Apr 16 2011
Well I made it (mostly) through the first week of radiation treatments.
The first visit is a consultation, which sounds nice and neutral but really isn’t, if you’re a radiation therapy patient in lots of pain. Scans and markings have to be taken in order to make sure your radiation is targeted correctly. These scans involve lying quite still on a hard metal table while they make little adjustments repeatedly. And did I mention the table motion is rather abrupt, more prone to jerk-stops than a smooth ride?
These facets and others were why I spent so much time in the hospital on the first treatment step, getting a manageable pain regimen for me in place. Since I can’t go around hooked up to an IV for the fastest-acting drugs longer-term, we had to find a combination of medications that would get me functional enough to begin radiation treatment (as well as allow me to go home). This took several days and a few ups and downs but we managed to find at least the start of what combo could work, with further alterations made outside of the hospital. During this time of course our new daughter was passing her daily scans with flying colors, having come through a potentially traumatic time for a premature fetus with no significant negative side effects. (More on her stuff in a different post later.)
I was discharged on a Thursday, and the original plan was to have the radiation consultation on Friday. My exercise up to this point had been short walks in the halls and moving around my room. I guessed that trying to get discharged from the hospital, manage the car ride home, another car ride to the oncology center, and whatever stuff needed to happen at the appointment was a bit much to do for one day. However, the Radiation Oncologist (RadOnc) with whom I am working wasn’t going to be available on Friday, and I decided to go ahead and do the consult on Thursday and take Friday as a rest day. (The other option being consult on Monday and begin treatment Tuesday, and I didn’t want to delay if it could be helped.)

= Data supplied =

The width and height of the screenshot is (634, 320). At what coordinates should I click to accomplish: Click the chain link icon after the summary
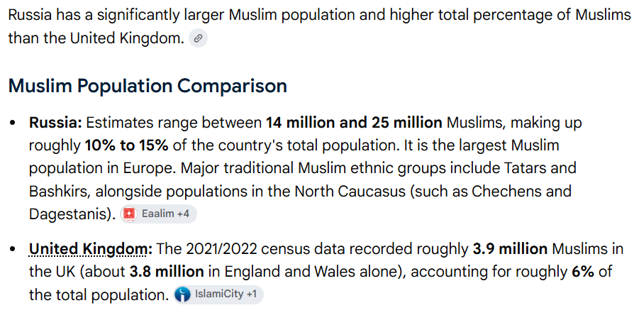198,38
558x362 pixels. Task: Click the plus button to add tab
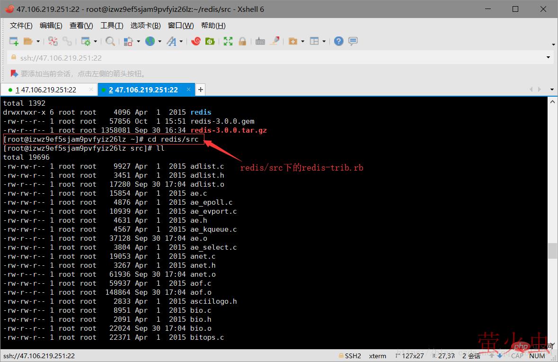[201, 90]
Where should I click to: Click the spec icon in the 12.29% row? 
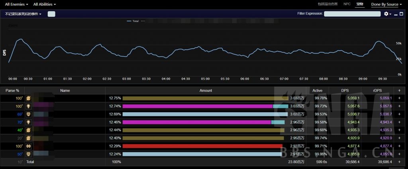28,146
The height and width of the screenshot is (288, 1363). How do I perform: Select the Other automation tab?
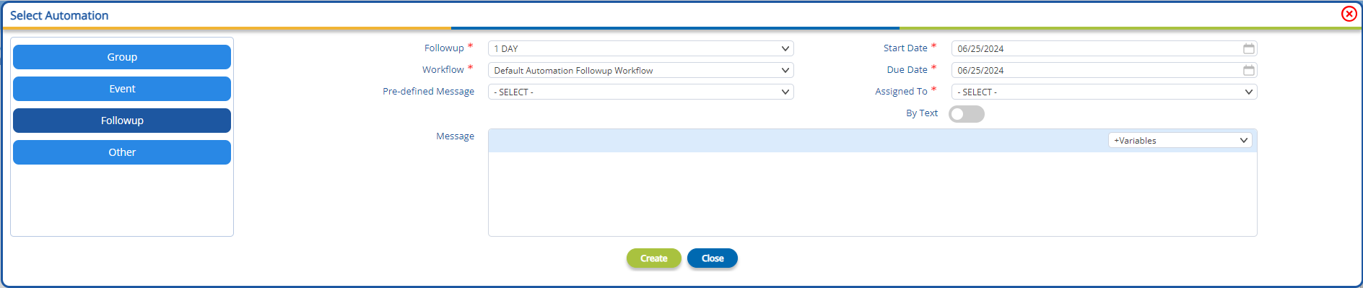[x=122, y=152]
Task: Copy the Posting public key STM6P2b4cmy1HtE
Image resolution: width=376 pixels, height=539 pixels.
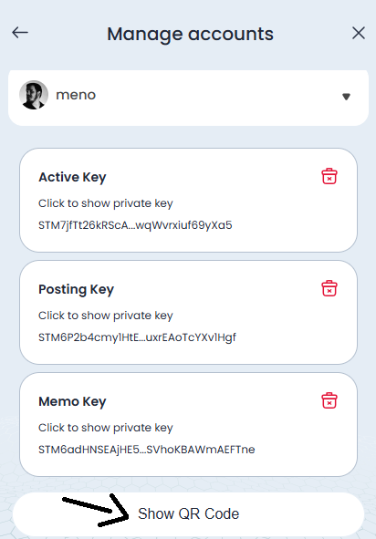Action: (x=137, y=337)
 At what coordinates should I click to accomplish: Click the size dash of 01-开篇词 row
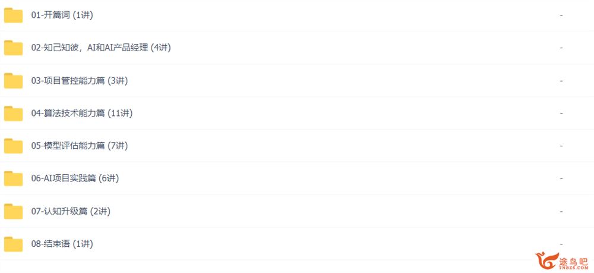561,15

= Required actions =
• 1. Do the following statements agree with the post about radiation treatment? Answer yes or no for each and quote the words of the post that decide it.
(a) The writer was discharged from the hospital on a Thursday.
(b) The scans for the consultation are taken while lying on a soft, padded table.
(c) The writer chose to hold the consultation on Monday and start treatment on Tuesday.
• 2. Carry the post about radiation treatment on from its last sentence.

= Task responses =
• 1.
(a) Yes: "I was discharged on a Thursday"
(b) No: "lying quite still on a hard metal table"
(c) No: "I decided to go ahead and do the consult on Thursday and take Friday as a rest day"

• 2.
That was a rough, rough decision. Thankfully we were there near the end of the work day, so I don’t think I scared off too many patients. It took a while to get through the scans as I was already in tears from pain when we arrived (see previously mentioned discharge, car travel, etc for reasons why). Everyone was very nice, in keeping with the amazing doctor trend we’ve encountered this time around, and quite patient with the slow pace. I started crying quite loudly when they laid me down on the CT scan table. They were able to give me a small bolster for under my knees, but due to the location of the hip tumor could not give me any more comfortable a position than that. The stretched-out position also pulled on the c-section area causing me to notice pain in that area for nearly the first time since surgery (otherwise that area’s discomfort was and is drowned out by the neural noise due to the tumors’ effects). I had to get up off the table and wait for them to give me an extra shot for pain relief before we were finally able to finish.
Radiation preparation involves creating space-age molds around your upper and lower body that they place on the table to hold you in the same position each time for treatment. They also mark on your body with permanent marker and little tegaderm-like waterproof stickers so that they can more quickly orient the machine each day to target the correct areas for treatment. Note: your own sweat will take off the marks even if you are very careful about not scrubbing them while showering and so on. For someone who had just given birth and is having hot flashes as hormones readjust, sweat was inevitable. I spent the weekend re-marking two of the lines they hadn’t put stickers on until we were able to fix them on Monday.
I finally made it through the prep and scans in a pain and tear-filled haze, then spent the rest of Thursday and most of Friday doing not much at all but attempting to recover from Thursday’s extra activity load. And since typing for too long causes its own discomfort these days, you’ll have to get the rest of week 1’s radiation story later; now it’s time for a rest and a snack.